10 風早の若者達よ、物部の血筋を誇りに

井上宮司

このときにはちゃんと祝詞が、こういうふうに言いなさいというのが決まっているんです。先ほど申しましたように、阿佐利命が国造になって風早の地に参りまして、自ら国造神主となり、神を斎(いつきまつ)らんというふうに言っている。それからだんだんときて現代のようになった。ですから皆さんはやっぱり、どこまでいっても物部氏の血が流れているんです。北条の人には物部氏の血が流れている。物部氏の祖神を祀っているでしょ。

そして、物部阿佐利は自ら国造神主となり、斎(いつきまつ)らんと。皆さんに物部氏の血が流れているのと同時に、私の身体には国造神主として阿佐利から受け継がれた血が流れている。皆さんには物部の血が流れ、私の身体の中には国造神主の血が流れておる。これを語り継ぎ言い継ぎ、また語り継ぎ言い継ぎて、ずっと行くわけです。

ここで「斎(いつきまつ)る」というお話をしましたが、「斎る」ということは丁寧に神様をお祀りをするということ。もう一つ、これは「拝」とも言います。もう一つは、これを「いつきまつる」と読みます。これをハイと読んでイツキマツルというふうに読む方は滅多におりません。これは「古事記」に1カ所だけ出てきます。あとは出てない。

皆さんは人から「だれだれ君」と呼ばれたら「ハイ」と答えます。今頃の子どもさんを呼びますと、「ハイ」という返事は戻ってきません。「ハイ」とはなんだろうかということです。

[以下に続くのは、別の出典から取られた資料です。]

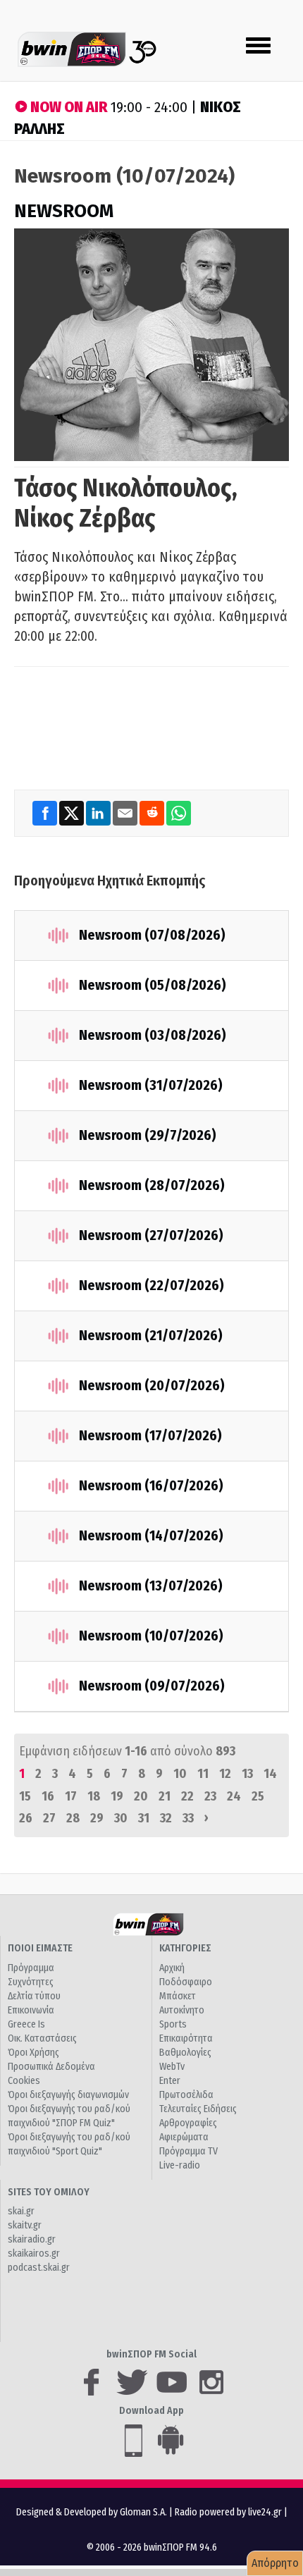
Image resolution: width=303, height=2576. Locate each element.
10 (180, 1773)
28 (73, 1818)
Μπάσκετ (177, 1996)
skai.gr (21, 2211)
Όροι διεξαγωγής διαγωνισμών (68, 2095)
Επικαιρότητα (186, 2038)
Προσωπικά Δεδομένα (51, 2067)
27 (49, 1818)
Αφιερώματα (184, 2137)
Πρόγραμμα (31, 1968)
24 (234, 1796)
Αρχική (172, 1968)
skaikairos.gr (34, 2253)
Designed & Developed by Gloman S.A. (91, 2512)
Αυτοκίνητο (181, 2010)
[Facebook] (45, 813)
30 (121, 1818)
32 (166, 1818)
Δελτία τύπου (34, 1996)
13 (247, 1773)
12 (225, 1773)
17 (71, 1796)
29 (97, 1818)
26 (25, 1818)
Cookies (24, 2081)
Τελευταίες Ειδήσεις (198, 2109)
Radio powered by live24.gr (229, 2512)
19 (117, 1796)
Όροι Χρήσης (33, 2053)
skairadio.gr (32, 2239)
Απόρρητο (275, 2563)
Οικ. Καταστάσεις (42, 2038)
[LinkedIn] (99, 813)
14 (270, 1773)
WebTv (172, 2067)
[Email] (126, 813)
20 (141, 1796)
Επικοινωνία (31, 2010)
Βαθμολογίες (185, 2053)
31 (143, 1818)
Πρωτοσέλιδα (186, 2095)
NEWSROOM (63, 211)
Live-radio (179, 2165)
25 (258, 1796)
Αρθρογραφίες (188, 2123)
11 (203, 1773)
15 (25, 1796)
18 (93, 1796)
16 (48, 1796)
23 (210, 1796)
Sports (173, 2024)
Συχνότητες (31, 1982)
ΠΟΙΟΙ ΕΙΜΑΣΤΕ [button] (40, 1948)
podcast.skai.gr (39, 2268)
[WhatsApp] (178, 813)
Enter (169, 2081)
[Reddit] (153, 813)
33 (188, 1818)
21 (165, 1796)
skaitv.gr (25, 2225)
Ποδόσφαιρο (185, 1982)
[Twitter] (72, 813)
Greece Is (26, 2024)
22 (187, 1796)
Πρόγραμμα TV (188, 2151)
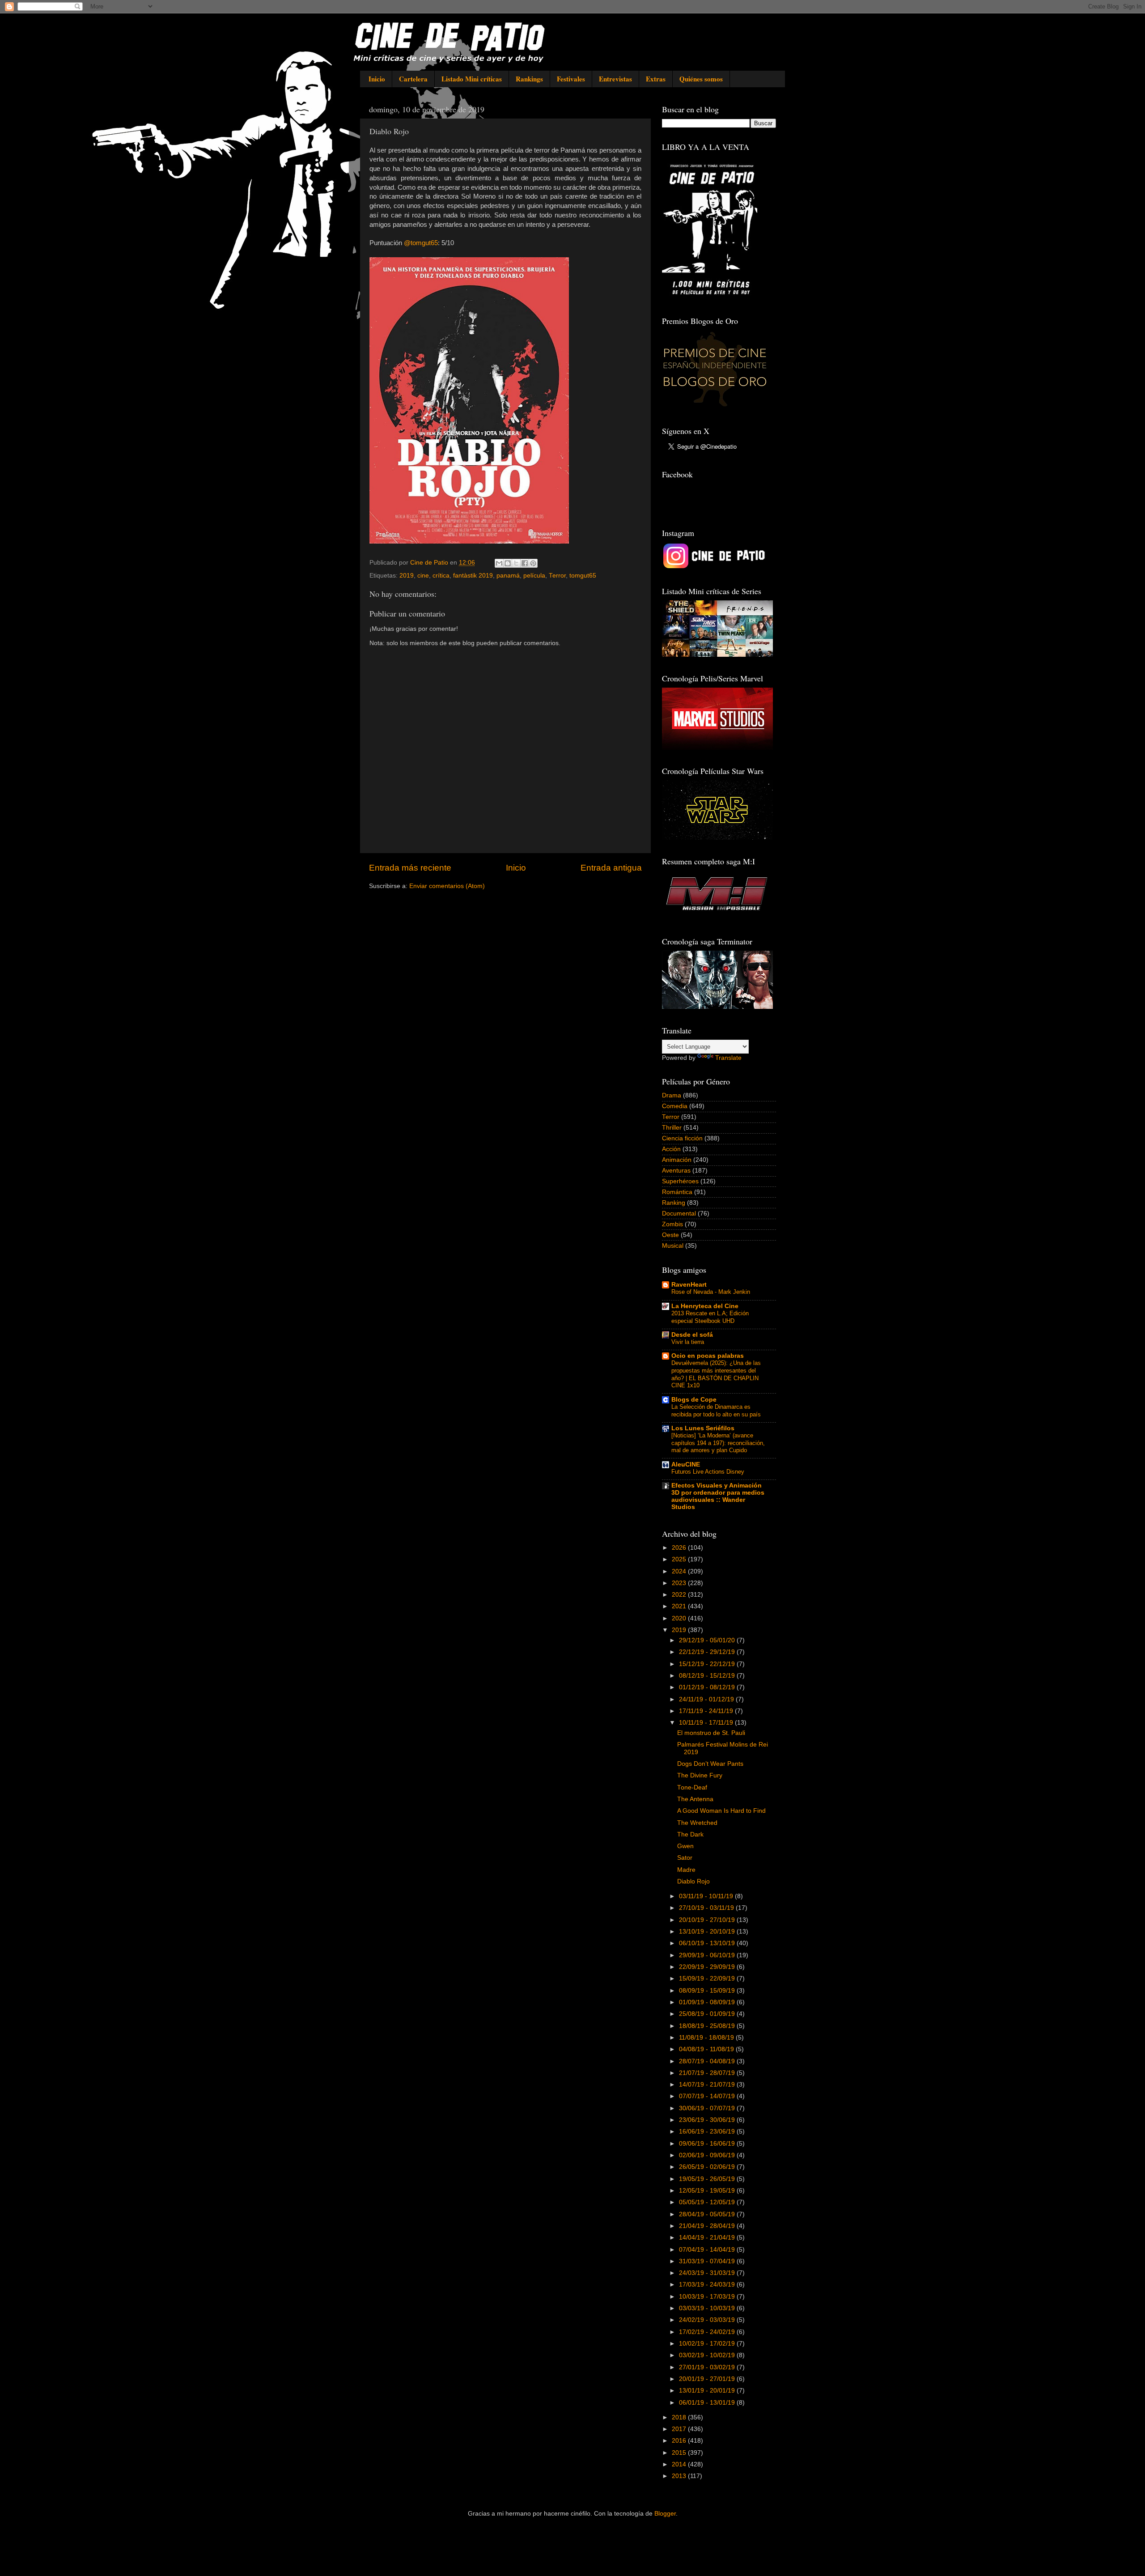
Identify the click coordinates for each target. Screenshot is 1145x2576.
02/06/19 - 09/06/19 (708, 2155)
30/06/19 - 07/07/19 (708, 2108)
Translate (728, 1057)
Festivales (571, 79)
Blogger (665, 2513)
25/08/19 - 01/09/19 (708, 2014)
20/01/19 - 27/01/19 (708, 2379)
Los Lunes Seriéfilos (702, 1428)
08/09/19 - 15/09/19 (708, 1990)
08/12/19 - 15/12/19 (708, 1675)
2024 (680, 1571)
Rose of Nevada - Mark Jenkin (710, 1291)
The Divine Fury (699, 1775)
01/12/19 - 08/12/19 (708, 1687)
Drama (671, 1095)
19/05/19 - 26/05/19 (708, 2179)
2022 (680, 1594)
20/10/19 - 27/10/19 (708, 1920)
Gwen (685, 1846)
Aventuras (676, 1170)
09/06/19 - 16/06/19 (708, 2143)
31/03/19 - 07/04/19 (708, 2261)
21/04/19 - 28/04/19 (708, 2226)
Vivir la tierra (687, 1342)
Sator (684, 1857)
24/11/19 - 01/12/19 (707, 1699)
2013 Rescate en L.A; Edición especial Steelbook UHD (710, 1317)
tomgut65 (582, 575)
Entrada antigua (611, 867)
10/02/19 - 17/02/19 (708, 2343)
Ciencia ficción (682, 1138)
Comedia (674, 1106)
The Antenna (695, 1799)
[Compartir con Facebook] (524, 563)
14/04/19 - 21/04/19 (708, 2237)
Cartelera (413, 79)
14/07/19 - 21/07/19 (708, 2084)
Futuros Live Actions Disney (707, 1471)
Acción (671, 1149)
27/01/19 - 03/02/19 (708, 2367)
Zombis (672, 1224)
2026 (680, 1547)
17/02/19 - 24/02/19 (708, 2332)
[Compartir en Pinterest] (533, 563)
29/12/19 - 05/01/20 (708, 1640)
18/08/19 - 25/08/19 (708, 2026)
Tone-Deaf (692, 1787)
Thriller (672, 1127)
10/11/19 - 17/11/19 (707, 1722)
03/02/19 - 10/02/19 (708, 2355)
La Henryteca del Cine (704, 1306)
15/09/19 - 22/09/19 (708, 1978)
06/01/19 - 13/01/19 (708, 2402)
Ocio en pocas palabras (707, 1355)
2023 (680, 1583)
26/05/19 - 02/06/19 (708, 2167)
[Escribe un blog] (507, 563)
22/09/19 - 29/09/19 (708, 1967)
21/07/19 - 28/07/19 (708, 2073)
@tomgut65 (421, 243)
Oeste (670, 1235)
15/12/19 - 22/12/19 (708, 1664)
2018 (680, 2417)
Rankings (529, 79)
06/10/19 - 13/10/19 (708, 1943)
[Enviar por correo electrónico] (499, 563)
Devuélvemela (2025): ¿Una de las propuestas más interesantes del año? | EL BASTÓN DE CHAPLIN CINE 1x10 (716, 1374)
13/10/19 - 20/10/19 (708, 1931)
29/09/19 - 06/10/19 (708, 1955)
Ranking (673, 1202)
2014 (680, 2464)
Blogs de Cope (694, 1399)
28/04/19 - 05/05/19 (708, 2214)
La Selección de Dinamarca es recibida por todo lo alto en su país (716, 1410)
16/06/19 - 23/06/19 (708, 2131)
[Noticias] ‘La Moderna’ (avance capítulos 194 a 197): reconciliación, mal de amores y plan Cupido (718, 1443)
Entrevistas (615, 79)
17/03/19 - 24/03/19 (708, 2284)
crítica (441, 575)
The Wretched (697, 1822)
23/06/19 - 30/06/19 (708, 2120)
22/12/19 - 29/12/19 (708, 1652)
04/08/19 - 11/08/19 (707, 2049)
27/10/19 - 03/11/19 (707, 1907)
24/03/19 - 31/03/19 (708, 2273)
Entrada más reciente (410, 867)
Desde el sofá (692, 1334)
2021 (680, 1606)
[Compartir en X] (516, 563)
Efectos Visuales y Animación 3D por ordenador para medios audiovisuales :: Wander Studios (717, 1496)
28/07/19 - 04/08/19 (708, 2061)
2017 (680, 2429)
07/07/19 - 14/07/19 (708, 2096)
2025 (680, 1559)
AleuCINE (685, 1464)
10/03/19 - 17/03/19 (708, 2296)
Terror (557, 575)
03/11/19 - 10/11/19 (707, 1896)
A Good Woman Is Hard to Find (721, 1810)
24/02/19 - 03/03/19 (708, 2320)
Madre (686, 1869)
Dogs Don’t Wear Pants (710, 1763)
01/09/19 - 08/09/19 (708, 2002)
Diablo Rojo (693, 1881)
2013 (680, 2476)
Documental (679, 1213)
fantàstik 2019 (473, 575)
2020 (680, 1618)
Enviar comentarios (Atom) (447, 886)
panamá (508, 575)
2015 (680, 2452)
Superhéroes (680, 1181)
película (534, 575)
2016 (680, 2440)
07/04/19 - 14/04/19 (708, 2249)
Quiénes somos (701, 79)
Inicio (377, 79)
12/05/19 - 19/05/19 (708, 2190)
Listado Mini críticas (471, 79)
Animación (676, 1159)
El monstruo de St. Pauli (711, 1733)
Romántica (677, 1192)
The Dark (690, 1834)
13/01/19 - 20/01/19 (708, 2390)
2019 (406, 575)
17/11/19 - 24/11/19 (707, 1711)
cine (423, 575)
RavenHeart (689, 1284)
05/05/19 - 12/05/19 (708, 2202)
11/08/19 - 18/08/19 (707, 2037)
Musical (672, 1245)
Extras (656, 79)
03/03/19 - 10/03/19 (708, 2308)
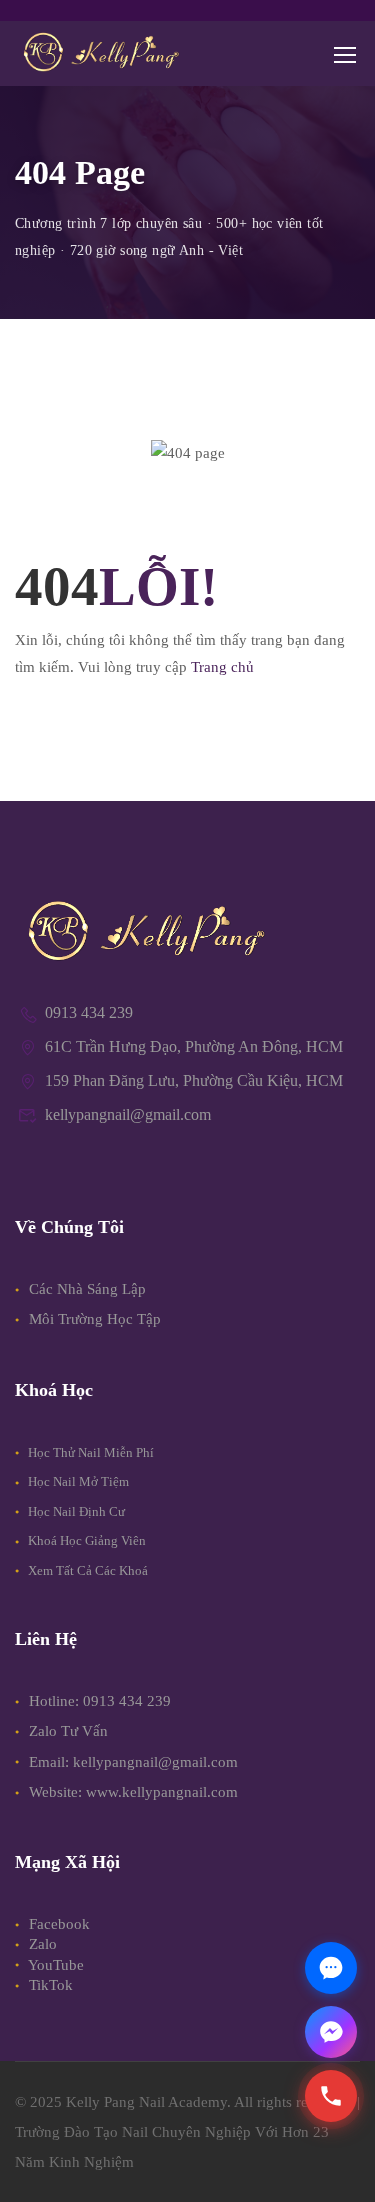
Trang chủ (222, 667)
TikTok (49, 1985)
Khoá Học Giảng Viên (85, 1540)
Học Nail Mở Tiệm (77, 1481)
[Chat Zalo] (331, 1968)
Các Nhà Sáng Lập (85, 1289)
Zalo (41, 1944)
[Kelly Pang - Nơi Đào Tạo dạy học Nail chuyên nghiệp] (100, 53)
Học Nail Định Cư (75, 1511)
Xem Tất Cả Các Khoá (86, 1570)
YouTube (54, 1965)
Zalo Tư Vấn (68, 1731)
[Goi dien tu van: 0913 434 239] (331, 2096)
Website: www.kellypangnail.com (133, 1792)
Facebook (57, 1924)
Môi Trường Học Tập (93, 1319)
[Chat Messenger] (331, 2032)
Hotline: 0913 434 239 (100, 1701)
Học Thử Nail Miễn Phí (89, 1452)
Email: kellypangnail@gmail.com (133, 1762)
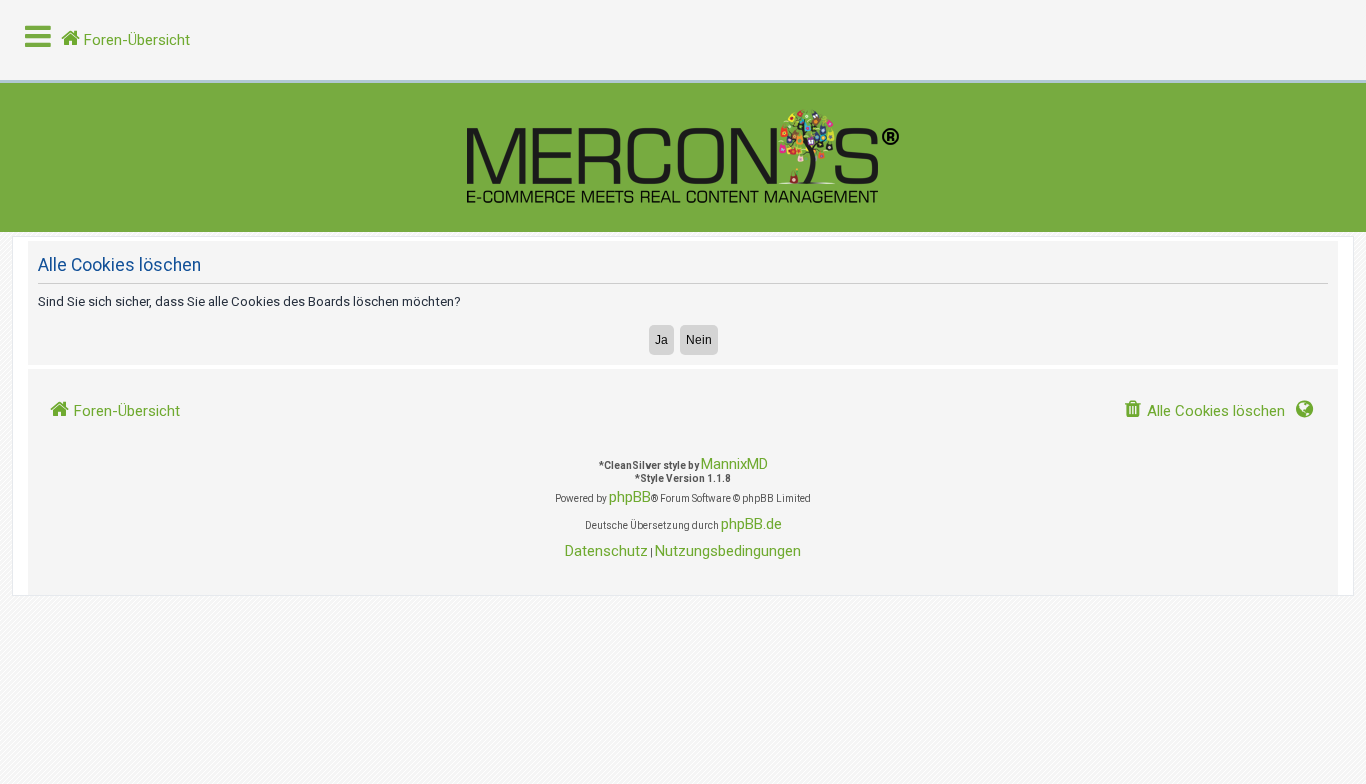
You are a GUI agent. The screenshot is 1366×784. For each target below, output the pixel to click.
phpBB (630, 497)
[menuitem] (1204, 411)
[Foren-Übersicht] (683, 157)
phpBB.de (751, 524)
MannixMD (734, 464)
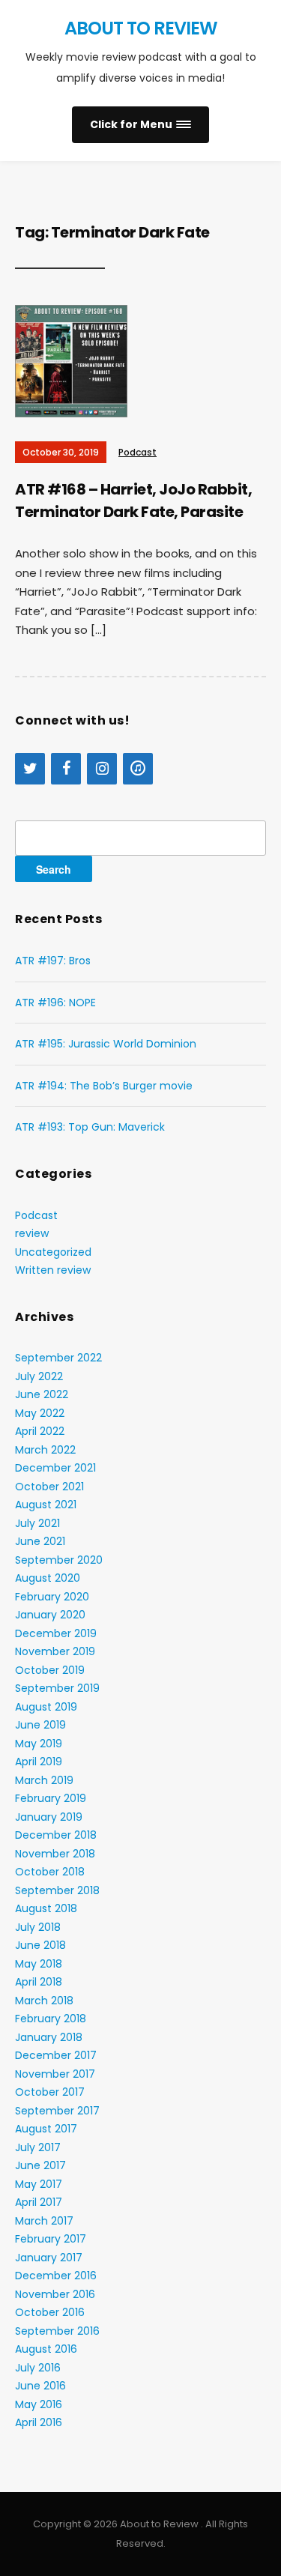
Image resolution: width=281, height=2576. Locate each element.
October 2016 (50, 2312)
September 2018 (57, 1890)
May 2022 (39, 1413)
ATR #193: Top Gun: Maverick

「ハイ」とはこれであります。神様を拝むとき、手を叩いて拝みます。そのとき、「今晩の飯のおかずはなんじゃろうか?」と思って拝む人はおりましょうか。拝まんでしょ。「あそこに綺麗なおなごがおったが、どうやって口説いたらいいだろう」なんて思わんでしょ。全然考えんでしょ。たいていの人は、手を叩いて御殿を見て、「どうか神様」と。目を開けて拝む人もおりますが(笑)、たいてい10人のうち8、9人は目をつむって拝みます。拝む心は、神様に頼む心は素直な心です。曲がった心じゃないでしょ。「ハイ」とは素直な心の表れなんです。私はそうじゃないかと思いますが、皆さんいかがでしょうか。

司会(塾長)

毎日の生活にもいろんなことが入っているんですね。たしかに、なんで「ハイ」というのかを考えてみたこともなかったですね。

井上宮司

まあ、神様なんていうのは、別によそにおるわけでもないし、生活の中にあるわけです。自然の中にあるわけです。われわれは自然の中に包まれて、自然のものを食べて、そして水があり火があり太陽があり空気があります。お魚もお肉もみんな自然の中を通ってくる。自然の中に自分が生きているのではなく、生かされているんですから。その自然の中に全部神様が宿っているわけです。風だって雨だってそうでしょ。それが日本人の神に対する敬虔な気持ちというか。